Jean A. Gili, le Cinéma italien
- ️Frappat, Marie
- ️Thu Mar 01 2012
1Le beau livre de Jean A. Gili sur le cinéma italien, qui avait paru une première fois en 1996 dans la collection de Patrick Brion consacrée au cinéma chez La Martinière, ressort aujourd’hui dans une édition revue et augmentée. Le « renouveau » du cinéma italien de ces quinze dernières années, de La vie est belle à Nos meilleures années, du Sourire de ma mère à Il Divo, justifiait à lui seul cette reparution enrichie.
2L’ouvrage reprend son parcours chronologique en cinq parties : « 1896-1929, Grandeur et décadence du cinéma muet italien » ; « 1930-1944, Chemises noires et téléphones blancs » ; « 1945-1959, L’expérience décisive : le néoréalisme et sa descendance immédiate » ; « 1960-1980, L’âge d’or du cinéma italien » ; la dernière partie, considérablement étoffée et rebaptisée « De la crise au renouveau », couvre ces trente dernières années. Chacune comporte une introduction historique générale rappelant les grandes tendances du cinéma de l’époque, les principaux genres, les conditions économiques dans lesquelles il évolue, les rapports avec le pouvoir et avec la société dans son ensemble. Puis chaque film choisi (cent quatre au total dans cette édition) bénéficie d’une longue fiche détaillée.
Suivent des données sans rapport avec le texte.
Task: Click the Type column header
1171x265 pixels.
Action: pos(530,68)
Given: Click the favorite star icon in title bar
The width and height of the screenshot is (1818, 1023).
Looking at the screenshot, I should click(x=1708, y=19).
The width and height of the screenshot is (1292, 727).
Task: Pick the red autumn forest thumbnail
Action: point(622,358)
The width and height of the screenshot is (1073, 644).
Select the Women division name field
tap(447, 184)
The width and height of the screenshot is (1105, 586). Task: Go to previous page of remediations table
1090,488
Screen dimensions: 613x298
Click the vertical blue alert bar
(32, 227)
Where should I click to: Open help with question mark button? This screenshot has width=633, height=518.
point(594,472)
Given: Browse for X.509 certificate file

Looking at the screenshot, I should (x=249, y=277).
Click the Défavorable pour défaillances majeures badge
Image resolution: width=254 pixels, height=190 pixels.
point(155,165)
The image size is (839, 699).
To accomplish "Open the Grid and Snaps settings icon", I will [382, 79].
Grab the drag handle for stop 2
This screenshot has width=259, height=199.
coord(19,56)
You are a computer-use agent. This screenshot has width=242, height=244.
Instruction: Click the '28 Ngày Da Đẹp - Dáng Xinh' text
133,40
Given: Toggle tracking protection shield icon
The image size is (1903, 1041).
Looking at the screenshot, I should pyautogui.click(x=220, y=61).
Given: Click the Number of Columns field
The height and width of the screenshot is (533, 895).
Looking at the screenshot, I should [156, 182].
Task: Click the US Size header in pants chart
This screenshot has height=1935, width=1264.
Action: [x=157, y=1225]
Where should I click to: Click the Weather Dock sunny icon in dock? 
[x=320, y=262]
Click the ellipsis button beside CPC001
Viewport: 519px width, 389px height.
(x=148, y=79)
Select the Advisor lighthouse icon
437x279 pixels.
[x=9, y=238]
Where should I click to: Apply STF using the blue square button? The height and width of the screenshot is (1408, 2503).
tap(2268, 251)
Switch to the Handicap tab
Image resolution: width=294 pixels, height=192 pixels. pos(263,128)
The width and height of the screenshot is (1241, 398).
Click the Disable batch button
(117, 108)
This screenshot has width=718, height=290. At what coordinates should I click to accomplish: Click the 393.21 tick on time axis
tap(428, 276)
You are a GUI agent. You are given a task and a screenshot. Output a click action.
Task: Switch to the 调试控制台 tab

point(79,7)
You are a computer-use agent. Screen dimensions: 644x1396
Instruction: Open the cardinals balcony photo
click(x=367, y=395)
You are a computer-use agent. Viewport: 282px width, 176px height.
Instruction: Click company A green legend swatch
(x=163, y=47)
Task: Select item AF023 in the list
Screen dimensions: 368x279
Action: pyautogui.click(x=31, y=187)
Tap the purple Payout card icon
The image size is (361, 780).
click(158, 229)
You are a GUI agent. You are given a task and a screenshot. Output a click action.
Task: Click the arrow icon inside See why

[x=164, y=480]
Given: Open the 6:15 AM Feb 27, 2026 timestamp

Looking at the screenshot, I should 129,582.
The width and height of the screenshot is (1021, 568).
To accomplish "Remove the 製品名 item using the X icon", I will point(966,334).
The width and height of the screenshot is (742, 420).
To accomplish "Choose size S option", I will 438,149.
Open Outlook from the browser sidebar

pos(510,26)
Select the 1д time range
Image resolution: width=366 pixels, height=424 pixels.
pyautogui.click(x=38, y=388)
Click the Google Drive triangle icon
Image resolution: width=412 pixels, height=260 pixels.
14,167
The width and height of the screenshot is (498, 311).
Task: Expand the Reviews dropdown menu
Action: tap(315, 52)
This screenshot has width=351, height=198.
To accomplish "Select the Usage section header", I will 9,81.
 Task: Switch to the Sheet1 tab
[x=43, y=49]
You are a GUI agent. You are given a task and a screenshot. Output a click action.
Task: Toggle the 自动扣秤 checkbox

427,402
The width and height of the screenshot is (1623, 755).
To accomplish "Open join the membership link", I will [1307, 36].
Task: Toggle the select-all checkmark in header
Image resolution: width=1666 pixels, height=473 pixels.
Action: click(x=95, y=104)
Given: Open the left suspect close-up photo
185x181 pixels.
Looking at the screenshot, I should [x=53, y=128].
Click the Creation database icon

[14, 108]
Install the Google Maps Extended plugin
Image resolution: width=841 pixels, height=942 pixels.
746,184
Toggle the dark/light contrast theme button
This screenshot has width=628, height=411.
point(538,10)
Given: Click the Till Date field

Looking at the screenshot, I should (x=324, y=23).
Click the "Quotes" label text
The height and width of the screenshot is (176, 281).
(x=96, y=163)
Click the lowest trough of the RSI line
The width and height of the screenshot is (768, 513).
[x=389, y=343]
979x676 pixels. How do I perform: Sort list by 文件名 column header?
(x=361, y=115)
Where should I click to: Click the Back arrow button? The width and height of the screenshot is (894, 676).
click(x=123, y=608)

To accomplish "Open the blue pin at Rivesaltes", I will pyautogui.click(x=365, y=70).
3L’auteur ne s’est pas contenté d’ajouter les films les plus récents, il en a aussi profité pour réintroduire une dizaine d’œuvres qui avaient semblé manquer à la première édition – éternel problème des anthologies – comme Sole (1929), le Fanfaron (1962), le Bon, la Brute et le Truand (1966) ou Une journée particulière (1977). De même, il a approfondi les notes qui faisaient contrepoint aux fiches des films en proposant de nouvelles citations d’acteurs, de réalisateurs, en évoquant ici ou là leur accueil critique, et en effectuant de nombreuses mises à jour, notamment pour les films muets, sur l’état des copies et les dernières restaurations.
4L’illustration reste riche, mais elle est légèrement modifiée et épurée. La mise en page est aérée, modernisée et sans doute clarifiée. La couleur est beaucoup plus présente, et ce dès la couverture, mais on peut regretter que la qualité de reproduction des images soit inégale et que certaines d’entre elles apparaissent légèrement ternes ou floues. Quant à la qualité principale de ce livre, elle reste inchangée : il offre toujours un voyage cinématographique à travers l’Italie du XXe siècle, menant des rivages d’Inferno (1911) à la Rome d’Habemus papam (2011), de Miracolo a Milano (1949) à la Campanie de Gomorra (2008), des Ultimi giorni di Pompei (1926) à la Rimini d’Amarcord (1973). Ce voyage, ponctué de rencontres avec Roberto Rossellini, Vittorio De Sica, Luchino Visconti, Federico Fellini, Michelangelo Antonioni, Pier Paolo Pasolini, Bernardo Bertolucci, Ettore Scola, Moretti, Marco Bellocchio, incite le lecteur à se plonger ou se replonger dans les films de ces cinéastes et lui montre toutes les contrées qu’il reste à découvrir.
5Dans sa préface, Scola dresse un beau portrait de l’auteur et le résume par ce mot de « susciteur » : à la fois universitaire, historien incontesté du cinéma italien, critique à Positif, délégué général du festival du cinéma italien d’Annecy dont il a été l’un des fondateurs, personne ne connaît mieux que lui toutes les facettes du cinéma de la péninsule, dont il a accompagné l’évolution et dont il est le promoteur infatigable, fidèle et passionné depuis des années. Dans les dernières lignes de sa postface, Jean A. Gili finit par dévoiler, très pudiquement, quelques éléments de son histoire personnelle, ses premières expériences en tant que jeune spectateur dans la ville de Nice au lendemain de la guerre et son attirance pour un cinéma qui le ramenait à ses origines paternelles. Il admet ainsi que « ce parcours à travers le cinéma se veut à la fois un travail de connaissance et de réflexion mais aussi un voyage sentimental, un parcours balisé où les données objectives et les analyses croisent les émotions et les souvenirs ». Le lecteur l’y suivra avec beaucoup de plaisir.